• **EXTRAIT FOURNI**:
Intervention de Constance Le Grip

Séance en hémicycle du mercredi 13 mai 2020 à 15h00
Haine sur internet — Discussion générale

Photo issue du site de l'Assemblée nationale ou de WikipediaConstance Le Grip :

Nous voici réunis en nombre très réduit pour débattre à nouveau de cette proposition de loi de Mme Avia, qui vise à lutter contre les contenus haineux sur internet. Nous en sommes à la troisième et dernière lecture car les profonds désaccords apparus entre la majorité de l'Assemblée nationale et celle du Sénat ont fait échouer toute possibilité d'accord. Nous siégeons donc, en cette période très particulière d'état d'urgence sanitaire, soumis à des contraintes sanitaires restrictives et nous déplorons que le Gouvernement et sa majorité aient tenu, dans ces conditions, à précipiter l'examen d'un texte pourtant fort décrié, qui soulève de nombreuses questions et fait surgir de non moins nombreuses inquiétudes en ce qu'il porte atteinte à la liberté d'expression. Cette attitude nous laisse songeurs.

Venons-en au fond. Frédéric Reiss l'avait dit en première lecture : il est très délicat et compliqué de lutter contre les contenus haineux publiés sur internet. Plusieurs pays européens se sont risqués à chercher des parades contre la propagation du discours de haine, en vain. L'Allemagne a voté une loi en 2017. Au bout d'un an et demi d'application, force est de reconnaître qu'elle est très imparfaite. Elle est critiquée non seulement pour son inefficacité qui fait que les objectifs assignés ne sont pas atteints mais surtout pour la menace d'une censure excessive qu'elle représente pour les publications concernées. Ces deux écueils nous guettent si nous adoptons ce texte en l'état.

Les menaces qui pèsent sur la liberté d'expression nous préoccupent particulièrement. Soyons clairs : le groupe Les Républicains partage l'objectif affiché de lutter contre la haine en ligne. Du reste, qui pourrait être contre un tel projet ? Mais nous sommes unanimes sur un point, au Sénat comme à l'Assemblée nationale : la lutte contre la propagation de la haine sur internet, pour nécessaire qu'elle soit, ne doit pas être menée au prix d'une atteinte à la liberté d'expression. Or, votre texte contient en germe plusieurs risques.

Vous voulez confier aux grandes plateformes internationales, principaux acteurs du Net, le pouvoir d'apprécier la nature des contenus et de supprimer ceux qualifiés de haineux sous peine de se voir infligées de lourdes sanctions. Or, le risque est grand de les voir censurer préventivement et massivement, pour échapper aux sanctions. Il nous semble très dangereux de privatiser ainsi la censure en confiant à des opérateurs privés, non européens pour la plupart, le soin de réguler nos libertés fondamentales les plus importantes, dont la liberté d'expression. Ils deviendront, d'une certaine manière, la police de la pensée et de l'expression.

• **CONSIGNES DE LA TÂCHE**:
Veuillez restituer à l'identique le passage de l'intervention sur la haine en ligne, en commençant par « Venons-en au fond. » et en continuant jusqu'à « texte en l'état. ».

• **DONNÉES**:
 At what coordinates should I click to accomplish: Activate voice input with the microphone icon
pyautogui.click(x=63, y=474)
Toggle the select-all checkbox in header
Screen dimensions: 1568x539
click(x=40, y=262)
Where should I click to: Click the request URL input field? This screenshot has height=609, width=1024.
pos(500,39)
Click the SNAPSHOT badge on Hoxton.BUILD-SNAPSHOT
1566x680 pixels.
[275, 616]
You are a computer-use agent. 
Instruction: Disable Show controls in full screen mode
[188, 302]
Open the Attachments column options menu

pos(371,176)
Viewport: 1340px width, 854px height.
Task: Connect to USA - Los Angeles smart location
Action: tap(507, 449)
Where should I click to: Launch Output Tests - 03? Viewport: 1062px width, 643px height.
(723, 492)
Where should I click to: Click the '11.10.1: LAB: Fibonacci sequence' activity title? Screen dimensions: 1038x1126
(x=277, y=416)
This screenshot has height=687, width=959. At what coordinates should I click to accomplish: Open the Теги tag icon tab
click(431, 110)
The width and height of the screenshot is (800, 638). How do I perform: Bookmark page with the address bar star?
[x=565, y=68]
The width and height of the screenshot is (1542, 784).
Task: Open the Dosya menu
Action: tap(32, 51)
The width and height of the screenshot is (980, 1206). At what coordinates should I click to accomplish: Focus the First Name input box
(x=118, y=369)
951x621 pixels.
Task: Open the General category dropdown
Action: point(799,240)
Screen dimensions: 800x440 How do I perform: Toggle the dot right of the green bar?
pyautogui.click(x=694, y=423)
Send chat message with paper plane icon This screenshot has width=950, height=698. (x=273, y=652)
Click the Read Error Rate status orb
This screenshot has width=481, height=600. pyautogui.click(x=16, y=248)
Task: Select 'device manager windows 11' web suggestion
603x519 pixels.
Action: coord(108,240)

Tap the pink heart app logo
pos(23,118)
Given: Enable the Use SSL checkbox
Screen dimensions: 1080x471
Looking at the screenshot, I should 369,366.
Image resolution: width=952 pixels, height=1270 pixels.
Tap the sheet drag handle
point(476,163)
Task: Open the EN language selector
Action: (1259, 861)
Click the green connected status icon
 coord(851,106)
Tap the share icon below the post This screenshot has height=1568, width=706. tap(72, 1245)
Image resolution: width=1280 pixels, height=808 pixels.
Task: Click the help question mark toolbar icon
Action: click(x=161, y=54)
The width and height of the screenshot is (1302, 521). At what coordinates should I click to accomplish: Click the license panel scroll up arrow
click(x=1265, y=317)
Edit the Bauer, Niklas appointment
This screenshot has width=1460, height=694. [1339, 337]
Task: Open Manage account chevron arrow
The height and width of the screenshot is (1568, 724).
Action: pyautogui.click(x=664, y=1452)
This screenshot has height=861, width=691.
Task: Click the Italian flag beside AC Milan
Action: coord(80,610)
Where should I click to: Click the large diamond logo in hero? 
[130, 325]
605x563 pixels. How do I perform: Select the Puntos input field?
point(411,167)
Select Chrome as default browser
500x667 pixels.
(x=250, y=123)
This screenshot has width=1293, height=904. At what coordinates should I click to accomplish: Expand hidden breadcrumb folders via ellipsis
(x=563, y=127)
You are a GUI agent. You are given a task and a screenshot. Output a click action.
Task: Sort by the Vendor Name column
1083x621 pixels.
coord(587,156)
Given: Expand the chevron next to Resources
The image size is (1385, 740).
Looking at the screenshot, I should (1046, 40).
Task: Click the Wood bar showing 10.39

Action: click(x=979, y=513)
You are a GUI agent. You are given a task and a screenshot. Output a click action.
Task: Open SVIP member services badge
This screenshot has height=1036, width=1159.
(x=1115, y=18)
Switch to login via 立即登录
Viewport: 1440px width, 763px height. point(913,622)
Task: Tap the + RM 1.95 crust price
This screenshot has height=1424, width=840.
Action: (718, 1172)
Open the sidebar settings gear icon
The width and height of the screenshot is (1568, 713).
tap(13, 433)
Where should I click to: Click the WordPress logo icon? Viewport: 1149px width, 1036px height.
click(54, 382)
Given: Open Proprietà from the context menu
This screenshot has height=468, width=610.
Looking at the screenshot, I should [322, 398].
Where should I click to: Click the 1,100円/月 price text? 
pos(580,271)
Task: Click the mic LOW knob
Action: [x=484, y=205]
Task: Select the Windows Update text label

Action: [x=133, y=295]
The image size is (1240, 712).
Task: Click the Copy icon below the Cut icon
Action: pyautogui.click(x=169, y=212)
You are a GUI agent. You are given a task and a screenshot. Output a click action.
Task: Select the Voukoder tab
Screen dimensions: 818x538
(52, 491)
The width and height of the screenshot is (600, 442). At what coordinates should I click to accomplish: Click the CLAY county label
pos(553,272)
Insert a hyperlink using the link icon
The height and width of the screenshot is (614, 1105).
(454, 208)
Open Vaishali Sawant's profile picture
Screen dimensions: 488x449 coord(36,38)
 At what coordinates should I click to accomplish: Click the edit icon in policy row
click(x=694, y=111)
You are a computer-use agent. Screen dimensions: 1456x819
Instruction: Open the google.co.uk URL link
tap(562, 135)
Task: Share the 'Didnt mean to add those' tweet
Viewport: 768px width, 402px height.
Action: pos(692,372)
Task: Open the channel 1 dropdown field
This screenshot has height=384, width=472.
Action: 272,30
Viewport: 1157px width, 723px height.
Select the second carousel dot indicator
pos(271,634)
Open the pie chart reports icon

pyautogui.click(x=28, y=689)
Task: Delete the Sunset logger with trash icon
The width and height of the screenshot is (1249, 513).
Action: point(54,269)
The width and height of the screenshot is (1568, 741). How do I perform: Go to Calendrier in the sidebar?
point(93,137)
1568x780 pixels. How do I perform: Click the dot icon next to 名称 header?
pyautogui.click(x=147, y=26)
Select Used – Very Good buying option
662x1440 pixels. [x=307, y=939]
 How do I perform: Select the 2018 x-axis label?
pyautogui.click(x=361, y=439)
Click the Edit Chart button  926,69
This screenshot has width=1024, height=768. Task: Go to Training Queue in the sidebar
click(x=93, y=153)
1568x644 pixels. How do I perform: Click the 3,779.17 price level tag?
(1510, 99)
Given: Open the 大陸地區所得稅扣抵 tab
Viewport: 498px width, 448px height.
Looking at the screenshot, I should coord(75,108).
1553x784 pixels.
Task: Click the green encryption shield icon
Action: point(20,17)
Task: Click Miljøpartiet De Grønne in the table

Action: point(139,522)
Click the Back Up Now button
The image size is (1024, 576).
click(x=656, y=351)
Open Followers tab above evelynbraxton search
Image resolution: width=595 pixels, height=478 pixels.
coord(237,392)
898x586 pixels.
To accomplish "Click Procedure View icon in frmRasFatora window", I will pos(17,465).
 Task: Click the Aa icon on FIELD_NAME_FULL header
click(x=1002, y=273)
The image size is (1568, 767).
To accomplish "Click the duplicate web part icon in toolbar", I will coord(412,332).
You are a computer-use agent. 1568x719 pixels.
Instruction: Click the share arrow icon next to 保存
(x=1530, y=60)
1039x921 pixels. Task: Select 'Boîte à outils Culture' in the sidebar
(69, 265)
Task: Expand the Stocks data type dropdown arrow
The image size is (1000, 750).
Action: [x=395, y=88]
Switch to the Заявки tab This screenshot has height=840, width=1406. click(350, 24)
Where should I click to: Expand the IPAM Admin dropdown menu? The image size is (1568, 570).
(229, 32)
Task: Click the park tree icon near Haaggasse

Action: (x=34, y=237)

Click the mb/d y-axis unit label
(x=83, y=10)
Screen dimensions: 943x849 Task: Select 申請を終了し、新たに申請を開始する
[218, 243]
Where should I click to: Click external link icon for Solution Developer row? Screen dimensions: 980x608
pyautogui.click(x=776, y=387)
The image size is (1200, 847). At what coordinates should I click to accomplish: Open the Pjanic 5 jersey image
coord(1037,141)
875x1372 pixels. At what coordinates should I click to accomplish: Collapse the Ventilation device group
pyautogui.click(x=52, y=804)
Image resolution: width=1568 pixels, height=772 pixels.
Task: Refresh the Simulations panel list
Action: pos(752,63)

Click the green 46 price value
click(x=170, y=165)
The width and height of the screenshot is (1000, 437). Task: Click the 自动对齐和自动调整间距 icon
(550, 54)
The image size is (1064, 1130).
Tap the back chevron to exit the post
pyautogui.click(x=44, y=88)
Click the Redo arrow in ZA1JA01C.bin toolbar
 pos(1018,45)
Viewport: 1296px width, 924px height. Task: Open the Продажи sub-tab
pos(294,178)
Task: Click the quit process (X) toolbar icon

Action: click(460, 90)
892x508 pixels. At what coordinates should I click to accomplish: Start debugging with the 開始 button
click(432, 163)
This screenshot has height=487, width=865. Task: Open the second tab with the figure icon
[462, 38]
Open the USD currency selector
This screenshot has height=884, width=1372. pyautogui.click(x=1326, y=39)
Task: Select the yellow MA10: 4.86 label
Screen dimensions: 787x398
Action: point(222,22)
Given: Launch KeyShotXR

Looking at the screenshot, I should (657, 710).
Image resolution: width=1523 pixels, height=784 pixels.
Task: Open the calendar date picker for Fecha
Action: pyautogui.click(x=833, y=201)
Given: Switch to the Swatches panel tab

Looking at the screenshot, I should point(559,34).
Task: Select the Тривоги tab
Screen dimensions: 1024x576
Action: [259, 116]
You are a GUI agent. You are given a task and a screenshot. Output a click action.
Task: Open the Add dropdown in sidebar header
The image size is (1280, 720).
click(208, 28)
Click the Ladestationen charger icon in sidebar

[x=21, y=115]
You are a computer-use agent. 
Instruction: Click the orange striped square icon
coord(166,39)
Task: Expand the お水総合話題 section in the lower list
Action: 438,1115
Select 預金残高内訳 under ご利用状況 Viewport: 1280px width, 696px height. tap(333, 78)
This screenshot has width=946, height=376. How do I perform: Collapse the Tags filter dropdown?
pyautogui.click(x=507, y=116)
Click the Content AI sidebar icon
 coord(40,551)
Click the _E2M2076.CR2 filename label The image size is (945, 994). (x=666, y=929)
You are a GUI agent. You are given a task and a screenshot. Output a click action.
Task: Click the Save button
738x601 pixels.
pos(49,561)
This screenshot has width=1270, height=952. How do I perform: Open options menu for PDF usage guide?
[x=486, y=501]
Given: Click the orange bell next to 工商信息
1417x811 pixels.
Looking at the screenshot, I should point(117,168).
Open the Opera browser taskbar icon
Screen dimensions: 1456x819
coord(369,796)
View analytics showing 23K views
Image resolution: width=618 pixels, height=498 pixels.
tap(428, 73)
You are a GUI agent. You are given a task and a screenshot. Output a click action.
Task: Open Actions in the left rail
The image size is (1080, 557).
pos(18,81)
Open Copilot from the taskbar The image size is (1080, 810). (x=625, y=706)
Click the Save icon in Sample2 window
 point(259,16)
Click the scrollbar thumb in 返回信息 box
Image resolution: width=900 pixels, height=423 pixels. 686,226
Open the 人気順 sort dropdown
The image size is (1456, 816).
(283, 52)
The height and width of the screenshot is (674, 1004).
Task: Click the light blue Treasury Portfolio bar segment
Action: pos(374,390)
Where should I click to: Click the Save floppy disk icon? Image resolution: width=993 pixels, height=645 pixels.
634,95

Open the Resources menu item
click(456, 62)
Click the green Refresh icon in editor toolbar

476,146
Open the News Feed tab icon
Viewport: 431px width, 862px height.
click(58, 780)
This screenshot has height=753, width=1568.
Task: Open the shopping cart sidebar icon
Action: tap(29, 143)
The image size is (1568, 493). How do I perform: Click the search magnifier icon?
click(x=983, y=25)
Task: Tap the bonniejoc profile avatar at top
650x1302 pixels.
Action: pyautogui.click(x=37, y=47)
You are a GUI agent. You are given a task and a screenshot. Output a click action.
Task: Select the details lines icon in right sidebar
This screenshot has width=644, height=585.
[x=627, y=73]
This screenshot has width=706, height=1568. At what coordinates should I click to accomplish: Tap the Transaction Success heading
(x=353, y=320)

• **RÉPONSE CI-DESSOUS**:
Venons-en au fond. Frédéric Reiss l'avait dit en première lecture : il est très délicat et compliqué de lutter contre les contenus haineux publiés sur internet. Plusieurs pays européens se sont risqués à chercher des parades contre la propagation du discours de haine, en vain. L'Allemagne a voté une loi en 2017. Au bout d'un an et demi d'application, force est de reconnaître qu'elle est très imparfaite. Elle est critiquée non seulement pour son inefficacité qui fait que les objectifs assignés ne sont pas atteints mais surtout pour la menace d'une censure excessive qu'elle représente pour les publications concernées. Ces deux écueils nous guettent si nous adoptons ce texte en l'état.